Super-foods like fennel seeds add flavour to many different foods, but fennel is also a vegetable that can be cooked or eaten raw. The bulb, stalk, and leaves of the fennel plant are edible, and you can add them to soups, stews, or other fennel recipes. The plant oestrogens found in fennel may help nursing mothers make more breast milk.

Garlic is very nutritious, and it's a healthy addition to most diets. It is also believed to be a galactagogue, helping nursing mothers make more breast milk. Even though garlic has a strong odour that does go into breast milk, it seems that some infants like the taste. Studies show that garlic-flavoured milk may help keep breastfed babies nursing longer. On the other hand, some children may not tolerate garlic very well. If your child shows signs of a food sensitivity after you eat garlic, you may want to try to avoid the garlic for a while.

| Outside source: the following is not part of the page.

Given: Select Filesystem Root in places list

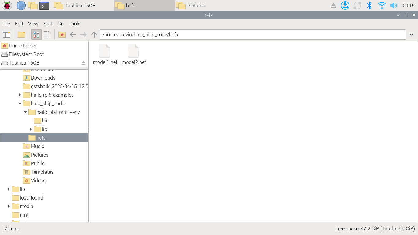Looking at the screenshot, I should (26, 54).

Sesame seeds are high in calcium and oestrogen-like plant properties and breastfeeding mothers use sesame seeds to make more breast milk. You can eat sesame seeds alone, as an ingredient in the recipes you prepare, as a topping for salads, or in a trail mix combined with other seeds, nuts, and dried fruit.

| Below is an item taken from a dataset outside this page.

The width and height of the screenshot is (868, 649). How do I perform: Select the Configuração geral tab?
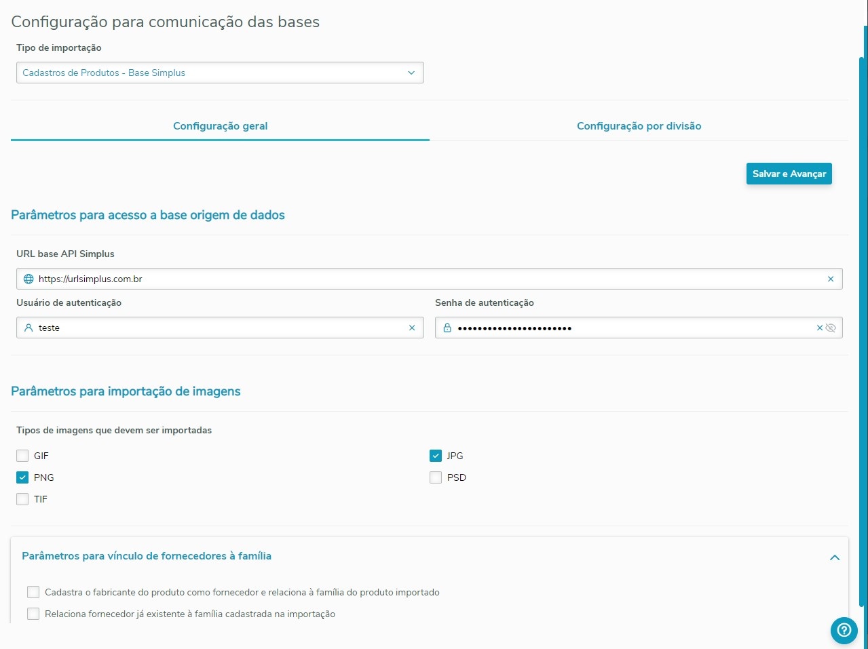pyautogui.click(x=220, y=126)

Almond nuts, especially raw almonds are healthy and full of protein and calcium. Many nursing mothers choose to eat almonds or drink almond milk to increase the creaminess, sweetness, and amount of their breast milk. You may want to try adding some raw almonds into your overnight oats or cook them in your oatmeal porridge. Add some raw honey for that extra sweetness!

Brewer's yeast is a very healthy nutritional supplement that contains B vitamins, iron, protein, chromium, selenium, and other minerals. Breastfeeding mothers use it to not only can it help you to make more breast milk, but it may also give you more energy, have a positive effect on your mood, and get rid of the baby blues. You can find brewer's yeast in tablet or powder form.

Lactation teas are made from foods and herbs, and they're one of the most common choices for women who wish to boost their milk supply. Nursing tea may contain a single herb or a combination of herbs that work together to support lactation and increase breast milk production. The herbs found in breastfeeding tea include fenugreek, blessed thistle, milk thistle  and fennel. Besides increasing the supply of breast milk, these natural and non-caffeinated teas are also comforting and relaxing. Plus, they're easy to prepare and you can drink this nursing tea up to 3 times per day.

Eating fresh versions of these foods that support lactation is safe and even healthy. Just like everything else, don't overdo it. Too much of anything is never a good idea. You should also keep in mind that supplements are not the same as fresh foods. Before taking any supplement versions of these milk boosting foods, talk to a breastfeeding-friendly doctor or a certified lactation consultant.